Staunch on their demand for a guaranteed MSP, farmers demand dialogue with the Centre. “The government will have to address the problems with MSP, if they can’t guarantee MSP on crops, they need to hold discussions with us on the possible alternatives. We would not end the protests till farmers’ miseries are addressed,” says Sandhu.
“Currently 23 crops are covered by MSP but the government does not have the wherewithal to purchase the output of all these crops,” says Sanjeev Sabhlok, economist and former IAS officer adding that two ideas have been floated by protesting farmers; the scope of crops under MSP to be expanded and a legal guarantee be imposed by which private traders will be compelled to buy at that price.
“A legally guaranteed MSP is not implementable,” he lets on, “Traders would lose if they purchase food grains at a price higher than what the market, including consumers, can bear. The farmer could then be forced to undertake distress sale in the black market or, if traders are jailed for not purchasing at MSP, the food distribution chain would collapse. The government could then be forced to take over the purchase and distribution of the entire agricultural output for these crops or to declare a lower MSP that is closer to the market price. Open-ended procurement of all crops is impossible, not only because funds are not available to do so, but there is no capacity to store such vast amounts of food.”

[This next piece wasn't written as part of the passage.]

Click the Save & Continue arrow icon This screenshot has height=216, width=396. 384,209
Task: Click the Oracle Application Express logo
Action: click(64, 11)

The repeal of the farm laws doesn’t bode well for many agritech players. Krishna Agro & GDCA, an agritech startup in Gonda District, Uttar Pradesh, was part of the One District One Product (ODOP) scheme that aims to reap the benefit of scale in terms of procurement of inputs, availing common services and marketing of products. The company was to be granted 85 percent of the cost for improvised crop processing where farmers would have been direct shareholders. “Based on the new farm laws we signed multiple MOUs with many foreign buyers who will directly buy from us but as these three farm laws are repealed, we will now have to sell these foreign companies our processed goods with an old method which will make the goods 20 percent costlier to the buyer and there is a chance they may now buy the same agriculture produce from China, Thailand, and Vietnam and not us,” rues Parth Tripathi, Director of Krishna Agro & GDCA, an ODOP project.
“If the three repealed laws were implemented, it could have brought new channels for trading for the farmers, and startups like ours could have helped such an ecosystem to be more transparent, providing better returns directly to the farmers,” says Amit Srivastva, co-founder and CEO, InfyU labs, an agritech startup dealing with quality assurance of fruits and vegetables. “However, we will now try to provide benefits to the farmers by working with APMCs,” he adds.
Hemendra Mathur, an agritech investor, believes that a new policy formulation is necessary, “I hope that each state can have an agritech policy that provides farmers access to new emerging innovations which can solve typical farming challenges of access to markets, inputs, data, advisory, credit, and insurance. States like Karnataka, Telangana, Uttar Pradesh are already engaging with startups in agriculture and allied industries such as dairy and fisheries.”
Dr Singh says that any new policy being considered by the government needs to be discussed with the farmers first. “Whatever the government plans to do next, it’s very important that they take farmers’ perspective into account. With the repeal of the laws, the situation doesn’t improve, it just doesn’t get worse. We still need to figure out ways to strengthen the agriculture practices in India. The mandi system is in shambles, an MSP guarantee needs to be established, but at least the worst is over and now we can work towards improving the lives of our farmers,” says Singh.